Despite the rigorous foundation and practical successes, LSS faces several challenges:

Finite trajectory length: Error in sensitivity estimation has two components—averaging error ( $\mathcal{O}(T^{-1/2})$ ) and endpoint error ( $\mathcal{O}(T^{-1})$ ); short trajectories may yield significant bias.
High-dimensionality: While LSS's sparse structure theoretically mitigates computational cost, scaling to very high-dimensional PDEs requires tailored solvers and often, adjoint or multigrid preconditioners.
Ergodicity and hyperbolicity: The method assumes strict ergodicity and (quasi-)hyperbolicity.

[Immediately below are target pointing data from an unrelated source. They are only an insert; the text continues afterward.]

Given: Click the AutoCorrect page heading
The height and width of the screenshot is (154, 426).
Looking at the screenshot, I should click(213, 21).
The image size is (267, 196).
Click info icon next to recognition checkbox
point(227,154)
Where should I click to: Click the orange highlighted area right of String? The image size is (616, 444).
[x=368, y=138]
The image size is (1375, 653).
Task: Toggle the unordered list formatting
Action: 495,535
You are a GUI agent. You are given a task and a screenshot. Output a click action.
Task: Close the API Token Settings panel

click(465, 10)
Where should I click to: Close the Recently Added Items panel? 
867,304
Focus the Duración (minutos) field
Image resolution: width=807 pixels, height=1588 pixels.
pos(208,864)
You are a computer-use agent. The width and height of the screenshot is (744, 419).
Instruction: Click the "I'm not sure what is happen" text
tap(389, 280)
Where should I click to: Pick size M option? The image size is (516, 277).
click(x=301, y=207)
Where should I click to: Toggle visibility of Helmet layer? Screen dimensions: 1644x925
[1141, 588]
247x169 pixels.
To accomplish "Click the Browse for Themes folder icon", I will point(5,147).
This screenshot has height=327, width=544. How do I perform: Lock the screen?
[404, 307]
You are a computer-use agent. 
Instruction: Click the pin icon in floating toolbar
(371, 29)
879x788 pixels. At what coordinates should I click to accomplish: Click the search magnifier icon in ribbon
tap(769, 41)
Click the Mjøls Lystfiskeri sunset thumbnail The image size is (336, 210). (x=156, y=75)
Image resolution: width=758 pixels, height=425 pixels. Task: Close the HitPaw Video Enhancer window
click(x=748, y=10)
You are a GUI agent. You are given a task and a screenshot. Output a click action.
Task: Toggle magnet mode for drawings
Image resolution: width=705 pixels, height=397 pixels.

Non-hyperbolic features or weak mixing can degrade the shadowing assumption, leading to inaccurate or biased gradients.
Extensions: Ongoing developments include alternative shadowing-based schemes (periodic shadowing, multiple shooting), non-intrusive and adjoint variants (NILSS, NILSAS), and frequency-domain generalizations for extremely large or stiff systems.

Future work is directed at broadening applicability to non-uniformly hyperbolic systems, improving solver scalability, and rigorous validation in complex climate and turbulence models (Wang, 2013, Chater et al., 2015, Blonigan et al., 2013).

LSS establishes a mathematically consistent, computationally tractable methodology for sensitivity analysis of ergodic averages in chaotic systems, circumventing the pathologies of conventional approaches by searching for bounded shadowing directions and systematically accounting for time neutrality. Its convergence and robustness are underpinned by the geometry of the underlying attractor and the properties of hyperbolic dynamics.